Fellow officers are shaking their heads and tut-tutting into their Scotch on the rocks. Why rock the boat, they ask him. Why invite inglorious attention to what we’ve tucked away out of sight –and put on a show of glorious make-believe? Why, oh why, can’t you just look away?
The political establishment in its entirety is equally appalled. The General has become a guerilla warrior, they thunder. He ought to abide by the code, yield to civilian supremacy, and either stay silent or be sacked. In the same way that they rubbished Team Anna’s campaign against corruption last year and continued with their rollicking party in Parliament, they have ganged up against Gen VK Singh. In words eerily reminiscent of last year (in the context of Anna Hazare’s campaign), Lalu Prasad Yadav wonders if Gen VK Singh is angling for a career in politics.

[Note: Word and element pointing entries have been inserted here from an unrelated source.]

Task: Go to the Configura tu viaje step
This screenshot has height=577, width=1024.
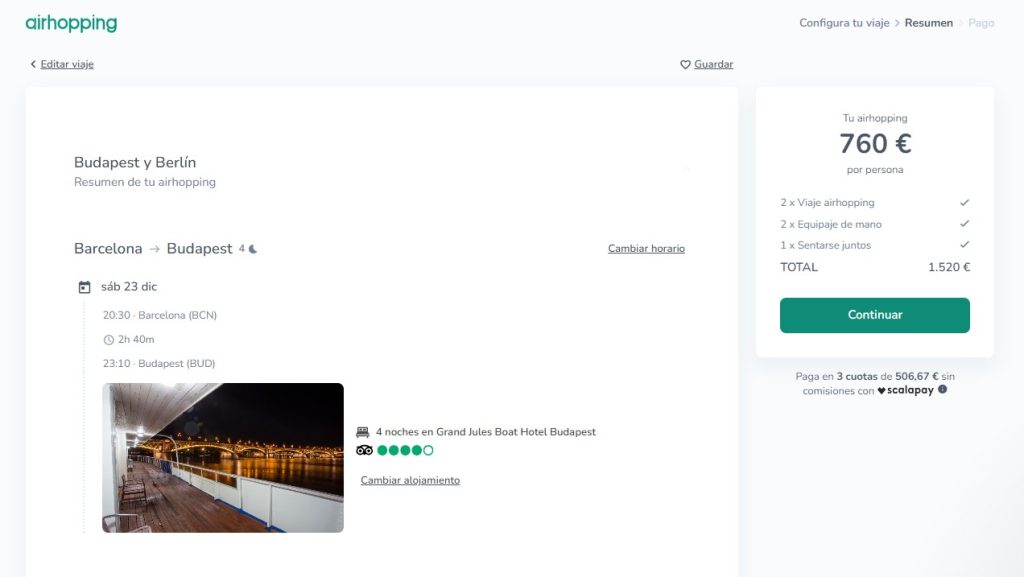Action: click(x=843, y=23)
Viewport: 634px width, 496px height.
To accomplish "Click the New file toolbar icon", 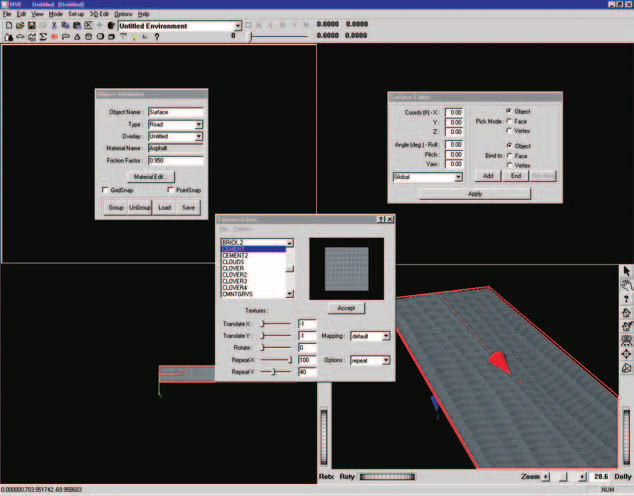I will (x=9, y=25).
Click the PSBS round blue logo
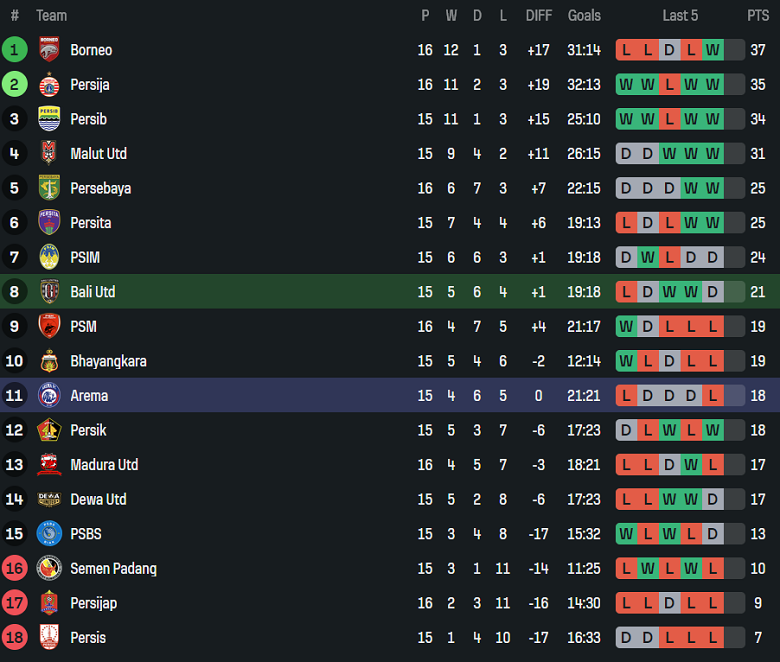The image size is (780, 662). click(x=49, y=534)
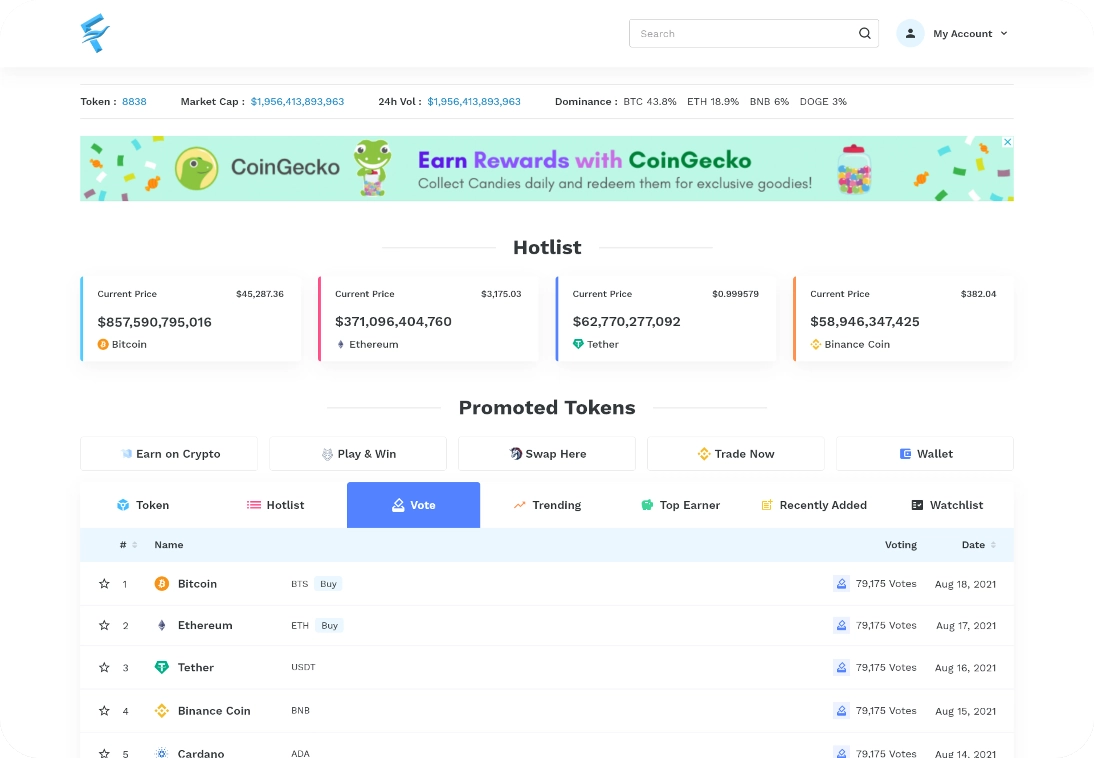
Task: Click the Ethereum coin icon in table
Action: click(162, 626)
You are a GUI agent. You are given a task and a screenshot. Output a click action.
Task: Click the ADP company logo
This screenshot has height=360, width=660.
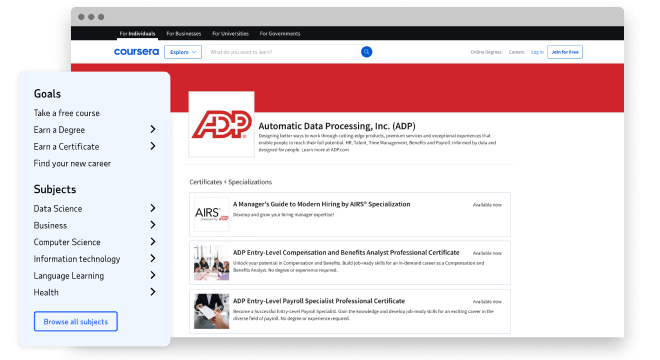coord(221,124)
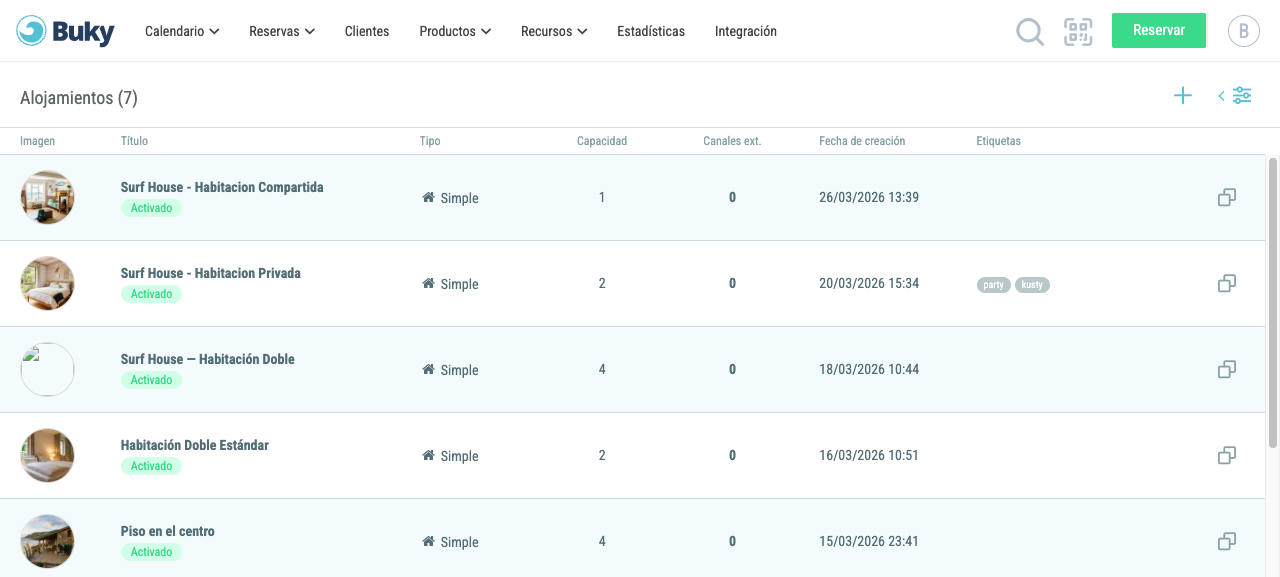Go to the Clientes menu item

(367, 31)
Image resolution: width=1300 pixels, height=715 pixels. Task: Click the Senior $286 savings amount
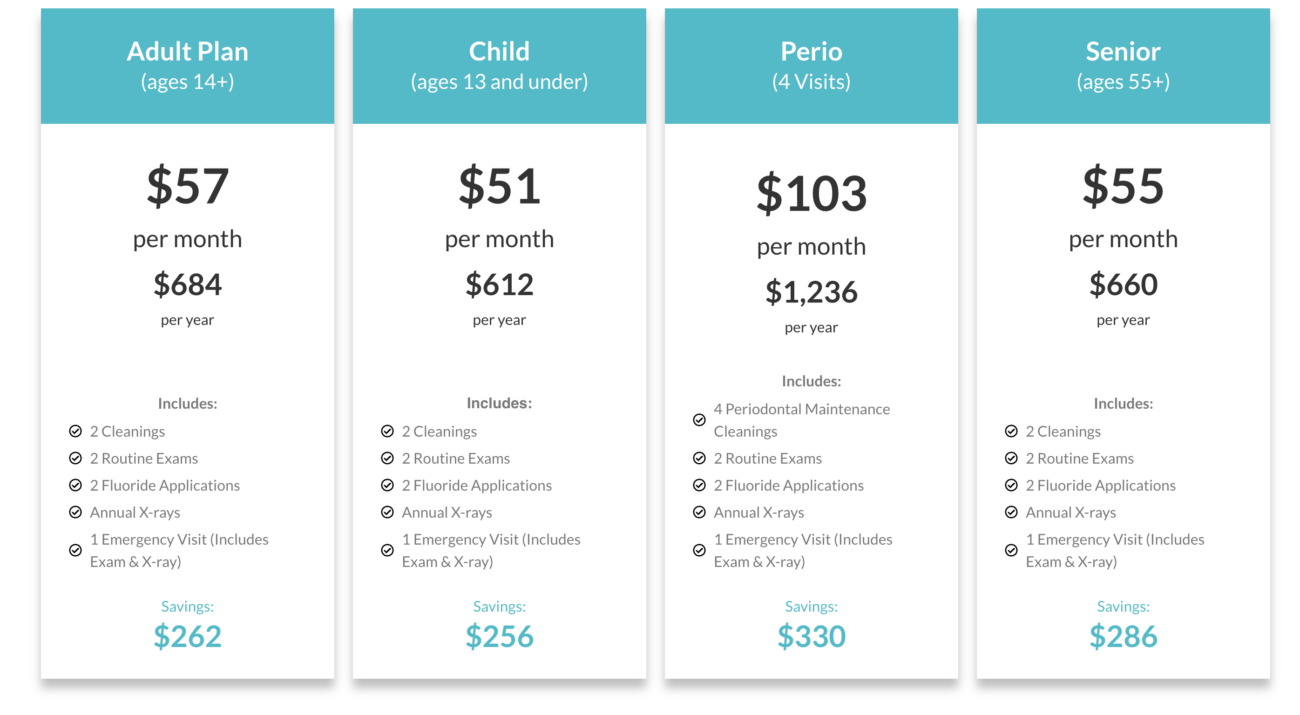pyautogui.click(x=1123, y=637)
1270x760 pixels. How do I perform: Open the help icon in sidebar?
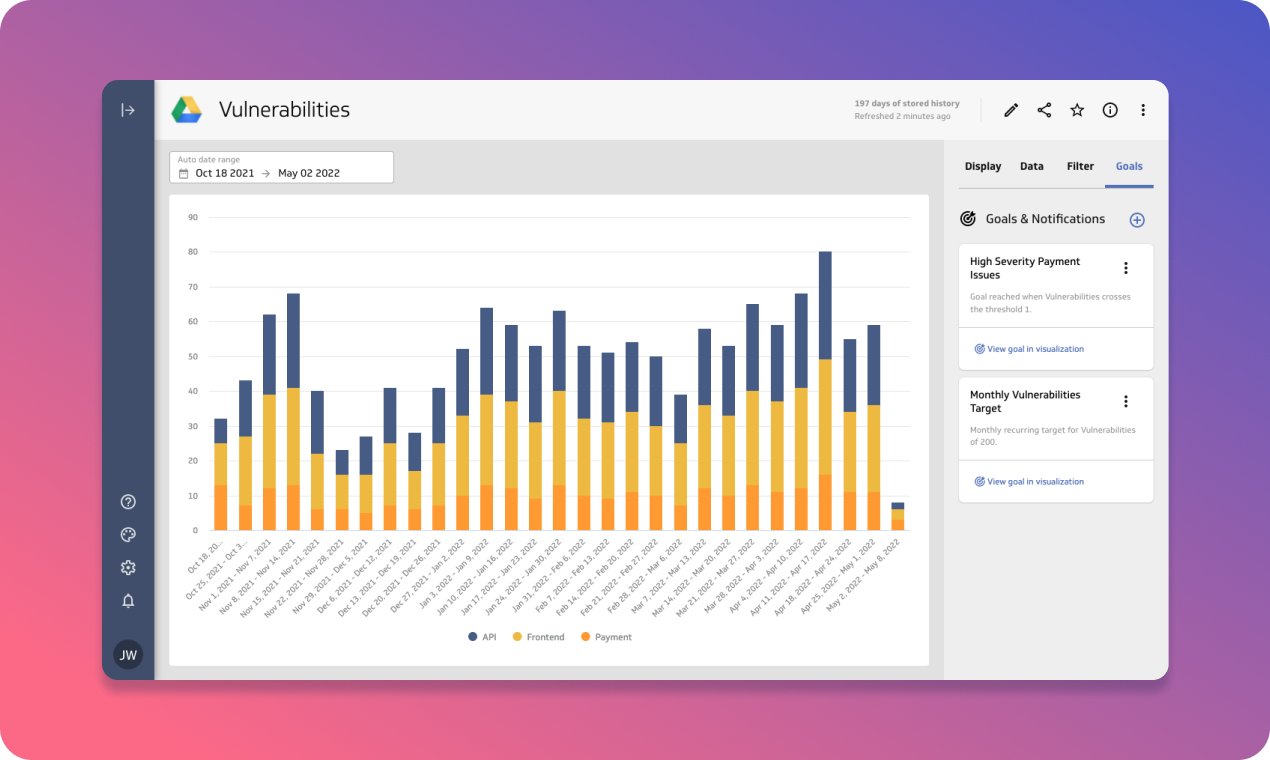pos(127,501)
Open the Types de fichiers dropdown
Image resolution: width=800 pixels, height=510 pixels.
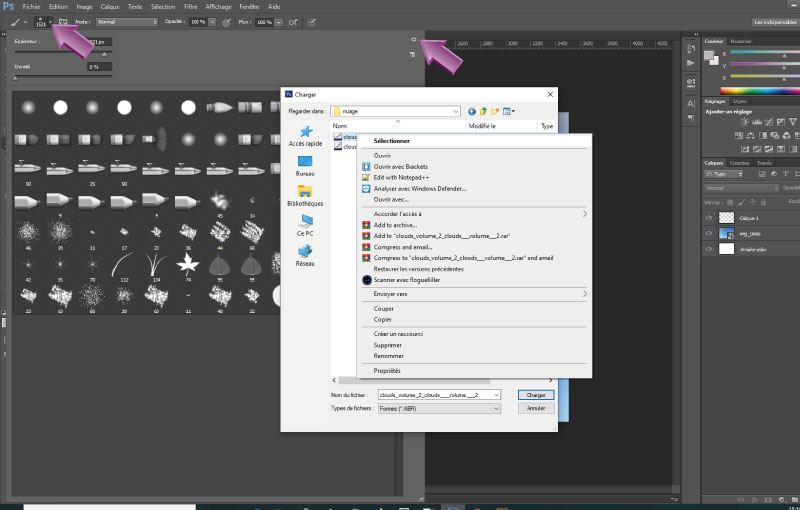click(496, 408)
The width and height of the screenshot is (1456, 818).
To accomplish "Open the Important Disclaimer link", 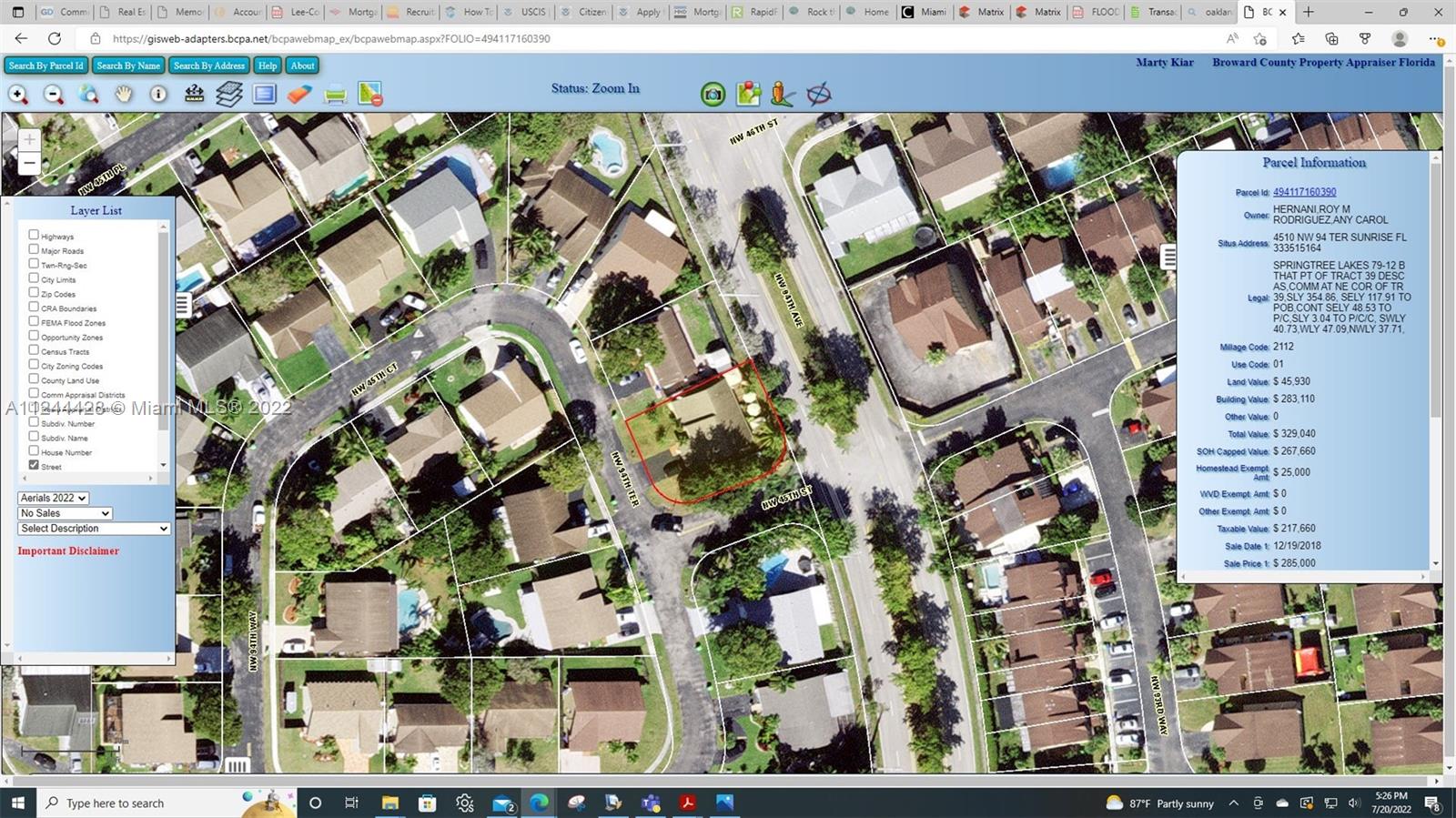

And what of the media and sections of civil society? They too have their ‘angles’: Gen VK Singh’s motives are suspect, they say. Why did he not act in all the time that he was in office, why now, they wonder. In the same way that they turned on Team Anna and made mincemeat of that campaign, they are shredding Gen VK Singh to pieces – when, in fact, the focus then and now should have been on the sky-high corruption that they exposed.
It’s a bizarre, perverted world if we are asked to tolerate the status quo, even when we know it to be venal, merely because the alternative – of shaking things up — makes us queasy. Because it violates Section 2, Subsection 3(a) of the club rules.
For sure, Gen VK Singh has gone rogue. But I say: more power to you, Gen Singh. Even if, as some have suggested, you are doing it only for megalomaniacal reasons — or out of a sense of pettiness. Even though I can’t quite understand why you waited until now to say these things, I’m just plain glad you are saying them at least now.
Any self-respecting civilian government or military force or civil society ought to be celebrating Gen VK Singh for being a true warrior and taking on the Enemy Within. The problems that he highlights are our collective problems. Those problems have turned us into a banana republic far more than anything Gen Singh has done in severing the cosy, comfortable, clubby relationship between the military and the civilian administration.
If what it takes to get us to even talk about the colossal mess we are in is for Gen Singh to shake the government and our civil society out of our stupor, more power to him!